TRECHO DE TEXTO
Ela se viu sendo agarrada por ele, jogada por sobre a mesa, suas roupas rasgadas, os convidados imóveis, em choque, vendo-a ceder ao desejo, entregando-se ao estranho no meio do público como num ritual celta.
Ele se imaginou levando-a pra um canto escondido, sussurrando indelicadezas em seu ouvido e beijando sua boca ardentemente, longe dos olhares do marido.
O marido ficou olhando a cena, que pra ele pareceu durar uma eternidade, um acontecimento em câmera lenta e especulou de si pra si que, se os dois fossem um pouquinho mais loucos, um pouquinho mais corajosos, se atracariam ali, na frente dele e de todos. Beijariam-se com furor e desespero fazendo cair os queixos dos presentes, mandariam as convenções à merda e consumariam o desejo sem se importar com a humilhação que lhe causariam. Imaginou o amigo abordando sua esposa no corredor da casa, quando todos estivessem bêbados e entretidos demais pra dar pela falta deles. Conjecturou se deveria verbalizar o que vira e deixar os dois com cara de tacho, humilhá-los publicamente e humilhar a si mesmo. Fantasiou qual seria sua postura, sua atitude de macho caso os dois se atracassem, caso os dois não conseguissem se conter e ele flagrasse. E das mil coisas que o marido pensou, das mil coisas que ela pensou, das mil coisas que ele pensou, aconteceu a mais óbvia. Ninguém era tão louco ou tão corajoso pra dar vasão ao instinto e, passado o silêncio constrangedor, alguém abriu uma garrafa, serviu os copos e o papo recomeçou como se nada tivesse acontecido.

John Lennon fazendo música eletrônica

Sábado à tarde. A luz dourada do sol entrava pela fresta da veneziana que estava meio aberta pra que o ar pudesse circular pelo quarto naquele verão da Moóca e meio fechada pra que os vizinhos do prédio em frente não pudessem ver o que eu vislumbrava. O corpo dela. Nu. Lânguido, fresco e lindo estendido de bruços ali na cama. A luz contornando o bumbunzinho arrebitado, as costas, a mandala tatuada na altura dos ombros e os pelinhos finos que desciam pela nuca perfumosa e delicada. A luz se derramava sobre ela, se jogava, se deitava em suas costas repousando sobre a pele. Descansando ali.
Apoiada pelos cotovelos ela gesticulava, ria sozinha, tirava os fios de cabelo que grudavam nos lábios e vez ou outra me olhava pra ver se eu ainda estava prestando atenção na conversa.

Eu não estava. Só lembro de concordar que se o John Lennon estivesse vivo até hoje certamente estaria fazendo música eletrônica.

MATERIAL FORNECIDO
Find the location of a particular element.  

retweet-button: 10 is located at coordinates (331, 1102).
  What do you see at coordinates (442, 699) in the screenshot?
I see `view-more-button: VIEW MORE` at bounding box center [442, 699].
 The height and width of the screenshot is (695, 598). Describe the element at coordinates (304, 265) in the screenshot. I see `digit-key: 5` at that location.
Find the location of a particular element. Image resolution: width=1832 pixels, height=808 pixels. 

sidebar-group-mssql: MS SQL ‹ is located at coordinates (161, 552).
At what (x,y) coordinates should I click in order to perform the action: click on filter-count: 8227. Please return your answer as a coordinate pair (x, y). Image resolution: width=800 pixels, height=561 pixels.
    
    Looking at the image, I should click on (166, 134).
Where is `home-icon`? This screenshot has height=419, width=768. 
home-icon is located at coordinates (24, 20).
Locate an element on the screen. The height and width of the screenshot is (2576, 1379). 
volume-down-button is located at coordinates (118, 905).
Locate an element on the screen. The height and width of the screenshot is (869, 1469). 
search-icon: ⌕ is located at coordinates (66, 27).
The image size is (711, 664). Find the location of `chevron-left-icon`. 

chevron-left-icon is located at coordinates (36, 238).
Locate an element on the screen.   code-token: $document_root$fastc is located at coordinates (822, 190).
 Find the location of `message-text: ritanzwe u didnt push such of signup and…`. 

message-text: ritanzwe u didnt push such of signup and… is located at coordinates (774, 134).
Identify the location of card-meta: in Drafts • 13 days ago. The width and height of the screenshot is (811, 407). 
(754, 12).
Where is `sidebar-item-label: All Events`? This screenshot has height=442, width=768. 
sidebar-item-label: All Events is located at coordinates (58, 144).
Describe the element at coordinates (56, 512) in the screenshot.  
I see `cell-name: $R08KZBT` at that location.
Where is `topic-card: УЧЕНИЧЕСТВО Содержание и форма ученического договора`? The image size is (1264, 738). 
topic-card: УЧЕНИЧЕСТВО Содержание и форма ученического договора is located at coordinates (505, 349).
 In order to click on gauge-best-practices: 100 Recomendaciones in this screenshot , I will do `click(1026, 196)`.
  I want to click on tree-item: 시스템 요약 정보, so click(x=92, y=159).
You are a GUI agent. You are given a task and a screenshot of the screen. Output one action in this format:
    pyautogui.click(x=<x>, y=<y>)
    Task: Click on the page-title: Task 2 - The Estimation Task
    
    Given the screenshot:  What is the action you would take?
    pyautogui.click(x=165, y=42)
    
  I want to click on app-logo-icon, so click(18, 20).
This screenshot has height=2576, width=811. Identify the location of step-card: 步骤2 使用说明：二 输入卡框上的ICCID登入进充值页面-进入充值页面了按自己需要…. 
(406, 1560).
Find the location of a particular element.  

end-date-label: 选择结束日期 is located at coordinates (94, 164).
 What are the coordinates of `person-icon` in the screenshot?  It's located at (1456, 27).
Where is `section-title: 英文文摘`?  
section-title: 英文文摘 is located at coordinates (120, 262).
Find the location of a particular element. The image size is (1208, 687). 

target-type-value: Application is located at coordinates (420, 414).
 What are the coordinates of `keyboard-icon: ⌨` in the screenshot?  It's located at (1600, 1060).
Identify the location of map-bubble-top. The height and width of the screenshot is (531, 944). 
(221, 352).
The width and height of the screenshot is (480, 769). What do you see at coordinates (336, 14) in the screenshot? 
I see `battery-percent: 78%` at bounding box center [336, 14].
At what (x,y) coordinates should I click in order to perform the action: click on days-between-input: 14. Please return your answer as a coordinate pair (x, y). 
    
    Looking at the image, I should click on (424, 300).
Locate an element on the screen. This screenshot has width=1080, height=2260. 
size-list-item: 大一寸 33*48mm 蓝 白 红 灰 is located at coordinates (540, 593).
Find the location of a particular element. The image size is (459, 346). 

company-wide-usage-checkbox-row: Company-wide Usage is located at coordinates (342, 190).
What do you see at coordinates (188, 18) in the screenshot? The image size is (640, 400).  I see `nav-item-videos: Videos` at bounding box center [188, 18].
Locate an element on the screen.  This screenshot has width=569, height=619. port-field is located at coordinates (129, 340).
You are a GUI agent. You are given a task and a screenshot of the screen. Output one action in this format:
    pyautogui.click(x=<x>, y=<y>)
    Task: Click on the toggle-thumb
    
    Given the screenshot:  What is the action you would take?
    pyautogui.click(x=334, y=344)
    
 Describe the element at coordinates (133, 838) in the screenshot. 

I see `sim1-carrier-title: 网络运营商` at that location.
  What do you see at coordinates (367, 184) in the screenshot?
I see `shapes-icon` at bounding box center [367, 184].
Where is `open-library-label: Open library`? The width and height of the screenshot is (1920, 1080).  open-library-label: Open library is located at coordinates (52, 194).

INSTRUÇÕES DE TRABALHO
[a] Diga se cada afirmação abaixo está de acordo com o trecho, respondendo sim ou não e citando as palavras do trecho que decidem a questão: (i) A veneziana do quarto estava totalmente fechada. (ii) Ela tem uma mandala tatuada na altura dos ombros. (iii) Quem narra estava prestando atenção na conversa.
[b] Reescreva a parte do trecho que começa em "Ela se viu sendo" e vai até "olhares do marido.", substituindo "mesa" por "bancada".

RESULTADOS DAS TAREFAS
[a]
(i) Não: "meio aberta pra que o ar pudesse circular pelo quarto"
(ii) Sim: "a mandala tatuada na altura dos ombros"
(iii) Não: "Eu não estava."

[b]
Ela se viu sendo agarrada por ele, jogada por sobre a bancada, suas roupas rasgadas, os convidados imóveis, em choque, vendo-a ceder ao desejo, entregando-se ao estranho no meio do público como num ritual celta.
Ele se imaginou levando-a pra um canto escondido, sussurrando indelicadezas em seu ouvido e beijando sua boca ardentemente, longe dos olhares do marido.